Project Title: An Ensemble Framework for Network Intrusions
Team Members
Dr. G. Padmavathi, Dean - PSCS, Professor, Department of Computer Science
Ms. A. Roshni, Research Assistant, Centre for Cyber Intelligence, DST - CURIE - AI
Ms. V. Kanimozhi, Master of Computer Application
Project Summary
The amount of data that moves through a network at any particular time is referred to as network traffic. Data traffic or just plain traffic are other terms for network traffic. The global network traffic analysis market is predicted to increase at a compound yearly growth rate of 9.7% from 2021 to 2028, reaching USD 5.69 billion by 2028, according to a report by Grand View Research. The COVID-19 pandemic outbreak and the accompanying lockdowns and limitations enforced in many parts of the world have had a minor influence on network traffic analysis. Aims: To propose an ensemble learning framework to detect the different attack types.
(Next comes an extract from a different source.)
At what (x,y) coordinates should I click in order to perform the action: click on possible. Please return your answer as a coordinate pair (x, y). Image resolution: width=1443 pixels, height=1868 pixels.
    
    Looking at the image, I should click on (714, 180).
This project deals with the development of supervised machine learning algorithms to detect anomalies in network traffic from the CIC-IDS2018 dataset. Method: The detection of anomalies in network traffic using a supervised machine learning approach comprises five phases. Phase 1 is Data Acquisition. In Phase 2 is the Data Preprocessing method, which transforms the dataset and resamples the majority and minority of attacks on the dataset (CIC-IDS2018). In Phase 3, embedded-based feature selection methods are used to select the important features. In Phase 4, we discuss the supervised machine learning models developed with ensemble methods such as bagging (Random Forest, Decision Tree, Bagging Classifier) and boosting (Adaptive Boosting, Extreme Gradient, Light Gradient Boosting, Histogram-based gradient boosting) and then they are evaluated. The output of different algorithms is evaluated in phase 5 with performance measures such as precision, recall, F1 Score, and accuracy score. It is observed that some models give better accuracy than others, and the entire project is developed on the Python platform. Results: From this proposed system, the best accuracy was obtained using the first method of Random Forest Feature Selection with the Bagging method, the decision tree model was obtained with a 96% accuracy score. In the Boosting method, the Light Gradient Boosting model and the Histogram-based gradient boosting model both have a 96% accuracy score. By using the second method of Gradient Boosting Feature Selection with the Boosting method, the highest accuracy was obtained in the Light Gradient Boosting model and Histogram-based gradient boosting model with 96% accuracy score. These are ensemble methods and models that have better detection rates for multi-class attack classifications.